Request a:
In the entries, from the first line through the line containing "I will point(1099,1138).", replace "Viewport" with "Window size" and leave everything else unchanged. Return only those lines.

The rise comes at a time when the Federation of Kenya Employers (FKE) has urged the administration to consider reducing the levy rate to 0.5 per cent, citing the financial strain on workers amid escalating inflation.
The Affordable Housing Act, 2024, mandates that both employers and employees contribute 1.5 per cent of gross monthly pay to the housing fund. Employers are required to match the employees’ contributions, with workers in the informal sector also now required to make contributions at the same rate, a significant change from previous regulations under the Employment Act that excluded informal sector workers.
“We have proposed broader reforms to improve worker welfare and support business sustainability,” FKE Executive Director Jacqueline Mugo said in a speech prepared for International Labour Day.
“These include pegging statutory deductions to basic pay, revising tax relief bands from Sh24,000 to Sh36,000, reducing the Housing Levy to 0.5 per cent and zero-rating VAT on basic food items.”
However, Mugo was not given the opportunity to deliver her speech during the Labour Day celebrations.
The Central Organisation of Trade Unions (COTU) Secretary General Francis Atwoli accused the FKE of undermining the government by allegedly blocking the ratification of two critical International Labour Organisation (ILO) conventions.
Atwoli claimed that FKE has played a role in delaying Kenya’s adoption of ILO Convention 189 on domestic workers and Convention 190, which addresses violence and harassment in the workplace. He argued that the country’s failure to ratify the two conventions has weakened its position and credibility in global labour circles.
In response, FKE dismissed the accusations and expressed disappointment over being excluded from key national platforms on labour discussions, terming the move unjust.
The employers’ body maintained it has always acted in good faith and remains committed to engaging constructively on national labour matters.
In the first year of the levy’s enforcement, which ended in June 2024, the Treasury reported that Sh54.16 billion was collected from both employers and employees, falling short of the Sh54.58 billion target by Sh415 million, or 0.76 per cent.

Request b:
List each reform that Jacqueline Mugo's prepared speech in the housing levy article names as one FKE has proposed.

Information supplied:
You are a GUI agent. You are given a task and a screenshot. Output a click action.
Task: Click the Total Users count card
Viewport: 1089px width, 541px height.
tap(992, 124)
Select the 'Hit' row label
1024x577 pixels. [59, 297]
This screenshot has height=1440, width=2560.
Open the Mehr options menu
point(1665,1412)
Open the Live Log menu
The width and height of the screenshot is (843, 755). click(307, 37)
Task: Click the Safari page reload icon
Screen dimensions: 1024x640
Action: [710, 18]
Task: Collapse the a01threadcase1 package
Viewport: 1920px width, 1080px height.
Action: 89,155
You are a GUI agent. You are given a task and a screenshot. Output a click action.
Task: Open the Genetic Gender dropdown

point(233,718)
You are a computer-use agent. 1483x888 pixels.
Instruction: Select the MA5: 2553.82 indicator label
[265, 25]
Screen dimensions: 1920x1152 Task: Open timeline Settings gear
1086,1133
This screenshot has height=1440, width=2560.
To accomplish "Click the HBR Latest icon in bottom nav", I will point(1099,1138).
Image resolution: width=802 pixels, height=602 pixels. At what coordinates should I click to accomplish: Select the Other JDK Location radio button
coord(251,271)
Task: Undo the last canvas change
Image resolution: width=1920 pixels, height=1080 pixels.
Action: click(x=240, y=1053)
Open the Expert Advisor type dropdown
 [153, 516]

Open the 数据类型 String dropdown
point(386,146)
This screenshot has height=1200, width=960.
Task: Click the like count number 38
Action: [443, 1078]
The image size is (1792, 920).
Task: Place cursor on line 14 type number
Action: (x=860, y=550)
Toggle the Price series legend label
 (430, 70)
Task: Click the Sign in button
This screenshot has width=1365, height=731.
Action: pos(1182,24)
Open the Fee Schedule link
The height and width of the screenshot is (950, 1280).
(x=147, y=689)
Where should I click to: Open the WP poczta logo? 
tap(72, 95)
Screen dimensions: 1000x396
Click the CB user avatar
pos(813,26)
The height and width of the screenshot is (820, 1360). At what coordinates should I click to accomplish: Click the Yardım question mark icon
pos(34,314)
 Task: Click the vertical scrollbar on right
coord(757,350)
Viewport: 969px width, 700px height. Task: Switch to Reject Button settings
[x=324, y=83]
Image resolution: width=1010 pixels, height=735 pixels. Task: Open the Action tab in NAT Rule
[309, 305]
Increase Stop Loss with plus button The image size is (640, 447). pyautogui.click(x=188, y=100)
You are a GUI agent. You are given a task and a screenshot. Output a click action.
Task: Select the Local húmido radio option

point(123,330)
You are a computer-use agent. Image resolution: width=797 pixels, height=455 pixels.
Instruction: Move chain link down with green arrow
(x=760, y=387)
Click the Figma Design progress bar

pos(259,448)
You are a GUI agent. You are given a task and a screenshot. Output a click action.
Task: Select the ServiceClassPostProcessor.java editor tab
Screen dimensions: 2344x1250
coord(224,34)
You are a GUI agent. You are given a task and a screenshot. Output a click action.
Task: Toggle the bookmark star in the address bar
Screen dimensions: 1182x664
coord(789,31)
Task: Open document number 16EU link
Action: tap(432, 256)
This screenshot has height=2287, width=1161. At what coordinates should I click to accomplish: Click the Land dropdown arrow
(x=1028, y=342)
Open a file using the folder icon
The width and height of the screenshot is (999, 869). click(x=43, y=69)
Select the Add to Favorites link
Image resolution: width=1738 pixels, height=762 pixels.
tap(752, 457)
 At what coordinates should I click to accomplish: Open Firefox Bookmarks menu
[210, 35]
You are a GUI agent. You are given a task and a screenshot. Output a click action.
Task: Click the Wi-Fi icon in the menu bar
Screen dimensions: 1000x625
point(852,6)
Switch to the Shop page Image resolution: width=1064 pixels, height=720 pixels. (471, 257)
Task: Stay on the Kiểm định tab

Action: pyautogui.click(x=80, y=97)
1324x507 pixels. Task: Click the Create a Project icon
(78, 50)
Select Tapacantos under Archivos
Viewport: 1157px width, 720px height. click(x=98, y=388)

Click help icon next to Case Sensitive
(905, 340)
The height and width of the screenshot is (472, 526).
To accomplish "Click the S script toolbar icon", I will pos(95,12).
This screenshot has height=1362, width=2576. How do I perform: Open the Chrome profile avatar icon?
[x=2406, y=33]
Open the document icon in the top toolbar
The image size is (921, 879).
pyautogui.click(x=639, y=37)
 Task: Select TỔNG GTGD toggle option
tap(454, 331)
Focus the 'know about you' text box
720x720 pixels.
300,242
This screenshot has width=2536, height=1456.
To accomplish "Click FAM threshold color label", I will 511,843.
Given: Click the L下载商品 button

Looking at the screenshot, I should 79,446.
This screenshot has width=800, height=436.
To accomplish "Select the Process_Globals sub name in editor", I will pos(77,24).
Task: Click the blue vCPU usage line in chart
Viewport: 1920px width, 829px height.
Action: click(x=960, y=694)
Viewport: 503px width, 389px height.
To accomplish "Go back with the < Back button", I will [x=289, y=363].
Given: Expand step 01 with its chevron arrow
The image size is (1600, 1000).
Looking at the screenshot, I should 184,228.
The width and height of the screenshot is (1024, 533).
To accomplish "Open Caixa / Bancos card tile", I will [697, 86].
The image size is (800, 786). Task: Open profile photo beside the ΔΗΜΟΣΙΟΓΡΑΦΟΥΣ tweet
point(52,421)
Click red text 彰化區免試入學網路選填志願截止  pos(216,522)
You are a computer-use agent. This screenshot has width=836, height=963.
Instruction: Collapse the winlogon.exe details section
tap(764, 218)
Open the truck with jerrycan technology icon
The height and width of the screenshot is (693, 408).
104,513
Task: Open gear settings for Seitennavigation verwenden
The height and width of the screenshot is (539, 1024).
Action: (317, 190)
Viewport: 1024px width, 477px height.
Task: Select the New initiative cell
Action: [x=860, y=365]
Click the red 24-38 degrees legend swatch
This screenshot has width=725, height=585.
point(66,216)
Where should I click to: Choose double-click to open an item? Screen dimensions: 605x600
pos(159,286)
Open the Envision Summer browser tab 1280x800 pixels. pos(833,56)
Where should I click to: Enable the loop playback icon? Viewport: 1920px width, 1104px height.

Complete answer a:
You are a GUI agent. You are given a task and a screenshot. Output a click action.
Task: Click the Total Users count card
Window size: 1089px width, 541px height.
tap(992, 124)
Select the 'Hit' row label
1024x577 pixels. [59, 297]
This screenshot has height=1440, width=2560.
Open the Mehr options menu
point(1665,1412)
Open the Live Log menu
The width and height of the screenshot is (843, 755). click(307, 37)
Task: Click the Safari page reload icon
Screen dimensions: 1024x640
Action: [710, 18]
Task: Collapse the a01threadcase1 package
Window size: 1920px width, 1080px height.
Action: 89,155
You are a GUI agent. You are given a task and a screenshot. Output a click action.
Task: Open the Genetic Gender dropdown

point(233,718)
You are a computer-use agent. 1483x888 pixels.
Instruction: Select the MA5: 2553.82 indicator label
[265, 25]
Screen dimensions: 1920x1152 Task: Open timeline Settings gear
1086,1133
This screenshot has height=1440, width=2560.
To accomplish "Click the HBR Latest icon in bottom nav", I will point(1099,1138).

Complete answer b:
- Pegging statutory deductions to basic pay
- Revising tax relief bands from Sh24,000 to Sh36,000
- Reducing the Housing Levy to 0.5 per cent
- Zero-rating VAT on basic food items